La Habana, 18 may (AIN) El escritor, periodista, realizador de
documentales y académico estadounidense Saúl Landau visitó en la penitenciaría federal
de máxima seguridad de Victorville, California, al héroe antiterrorista cubano Gerardo
Hernández, uno de los Cinco.
Recuerda una nota que hoy publica Cubadebate, tomada del boletín
digital Progreso Semanal, que Gerardo fue acusado de conspiración para cometer asesinato
porque, supuestamente -el gobierno no presentó evidencia-, él entregó la información
de vuelo a las autoridades cubanas a sabiendas que los aviones serían derribados.
Refiere Landau que Gerardo emerge, reporta ante los guardias, se
abraza con él y acto seguido le habla acerca de ideas para obligar a la Agencia de
Seguridad Nacional (NSA) a que libere su mapa vectorial del derribo de dos aviones de
Hermanos al Rescate por MiGs cubanos el 24 de febrero de 1996.
¿Cómo se podría obligar a la NSA a que acceda? No tenemos
respuesta, pero la pregunta permanece, sostiene Saúl Landau, autor del documental Que se
ponga de pie el verdadero terrorista, en el que se evidencia la doble moral de las
autoridades de Washington, al proteger en su seno a Luis Posada Carrilles, autor
intelectual del derribo del avión de Cubana con 73 personas a bordo.

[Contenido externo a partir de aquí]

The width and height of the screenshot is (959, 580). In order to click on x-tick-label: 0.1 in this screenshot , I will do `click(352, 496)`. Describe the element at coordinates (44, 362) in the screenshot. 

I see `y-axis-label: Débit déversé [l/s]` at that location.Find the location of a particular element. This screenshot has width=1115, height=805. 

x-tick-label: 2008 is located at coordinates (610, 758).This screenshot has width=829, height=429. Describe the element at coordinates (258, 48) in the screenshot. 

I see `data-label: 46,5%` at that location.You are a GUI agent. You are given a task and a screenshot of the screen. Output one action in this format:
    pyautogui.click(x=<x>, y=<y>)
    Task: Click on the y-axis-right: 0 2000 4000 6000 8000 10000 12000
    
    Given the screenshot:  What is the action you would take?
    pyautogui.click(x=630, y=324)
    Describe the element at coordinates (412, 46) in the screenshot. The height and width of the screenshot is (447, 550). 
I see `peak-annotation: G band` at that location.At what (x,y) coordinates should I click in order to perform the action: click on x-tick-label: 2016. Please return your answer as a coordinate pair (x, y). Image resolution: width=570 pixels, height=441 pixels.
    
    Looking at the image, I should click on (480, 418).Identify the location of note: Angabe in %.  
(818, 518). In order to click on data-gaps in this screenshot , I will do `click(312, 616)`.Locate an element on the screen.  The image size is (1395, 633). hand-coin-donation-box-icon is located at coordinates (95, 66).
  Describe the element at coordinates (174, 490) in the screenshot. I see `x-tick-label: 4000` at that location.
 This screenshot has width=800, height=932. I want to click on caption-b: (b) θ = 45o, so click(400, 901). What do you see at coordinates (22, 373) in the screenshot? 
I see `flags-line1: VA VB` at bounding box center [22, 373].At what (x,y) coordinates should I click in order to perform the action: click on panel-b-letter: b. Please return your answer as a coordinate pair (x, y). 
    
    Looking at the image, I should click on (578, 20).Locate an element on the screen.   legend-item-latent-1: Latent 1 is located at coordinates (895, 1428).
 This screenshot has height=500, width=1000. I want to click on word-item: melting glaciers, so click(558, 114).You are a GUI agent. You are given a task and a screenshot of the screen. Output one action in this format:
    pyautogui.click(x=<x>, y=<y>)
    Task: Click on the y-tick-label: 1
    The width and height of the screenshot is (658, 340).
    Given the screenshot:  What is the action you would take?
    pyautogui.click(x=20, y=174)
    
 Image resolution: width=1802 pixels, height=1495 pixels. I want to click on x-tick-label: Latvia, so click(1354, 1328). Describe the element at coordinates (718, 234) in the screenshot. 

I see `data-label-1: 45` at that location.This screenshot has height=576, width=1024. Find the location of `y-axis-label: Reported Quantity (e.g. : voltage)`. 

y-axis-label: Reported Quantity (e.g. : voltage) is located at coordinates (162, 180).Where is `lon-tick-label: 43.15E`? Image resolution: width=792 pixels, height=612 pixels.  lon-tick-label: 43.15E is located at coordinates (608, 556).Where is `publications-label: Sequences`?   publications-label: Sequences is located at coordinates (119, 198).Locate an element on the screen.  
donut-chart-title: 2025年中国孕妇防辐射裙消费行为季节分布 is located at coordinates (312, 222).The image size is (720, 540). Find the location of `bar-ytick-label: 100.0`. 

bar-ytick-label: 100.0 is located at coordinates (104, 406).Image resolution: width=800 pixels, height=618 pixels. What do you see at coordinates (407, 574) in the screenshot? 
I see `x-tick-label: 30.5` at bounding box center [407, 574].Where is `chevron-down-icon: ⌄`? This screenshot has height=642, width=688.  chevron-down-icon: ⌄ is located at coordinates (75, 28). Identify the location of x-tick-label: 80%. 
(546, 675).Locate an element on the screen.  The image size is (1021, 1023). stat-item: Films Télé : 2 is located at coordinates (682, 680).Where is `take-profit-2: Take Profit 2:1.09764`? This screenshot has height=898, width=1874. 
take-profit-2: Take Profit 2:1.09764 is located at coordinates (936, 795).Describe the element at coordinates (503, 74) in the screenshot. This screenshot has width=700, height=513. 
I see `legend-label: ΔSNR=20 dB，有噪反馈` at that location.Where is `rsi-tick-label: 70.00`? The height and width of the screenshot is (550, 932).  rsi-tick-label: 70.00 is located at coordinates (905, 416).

La NSA ignoró los citatorios de los abogados defensores del
luchador antiterrorista cubano para que presentaran sus mapas vectoriales en el juicio y
las apelaciones: "Seguridad Nacional", las dos palabras letales que no se
encuentran en la Constitución ni en la Biblia, constituyeron su razón (excusa) para no
presentar los documentos, expone.
¿Qué motivó al FBI a arrestar a Gerardo y a sus cuatro colegas?,
preguntó Landau. "Héctor Pesquera", respondió el Héroe, porque ese personaje
-dice- fue nombrado Agente a cargo del Buró de Miami y de inmediato desvió la atención
de los terroristas y la enfocó en los antiterroristas.
Después de que el jurado entregara una declaración de culpabilidad
en el juicio de los Cinco Cubanos, Pesquera se ufanó en una emisora radial de Miami de
que "había sido él quien cambió el enfoque y en vez de espiar a los espías
presentó acusaciones contra ellos".
Nos dimos un abrazo de despedida, Gerardo levantó triunfalmente un
puño antes de regresar a su celda, y yo caminé hacia el seco viento del desierto, y me
dirigí hasta el aeropuerto de Ontario, California, oportunidad para pensar en la justicia
y la injusticia, subraya el también académico estadounidense.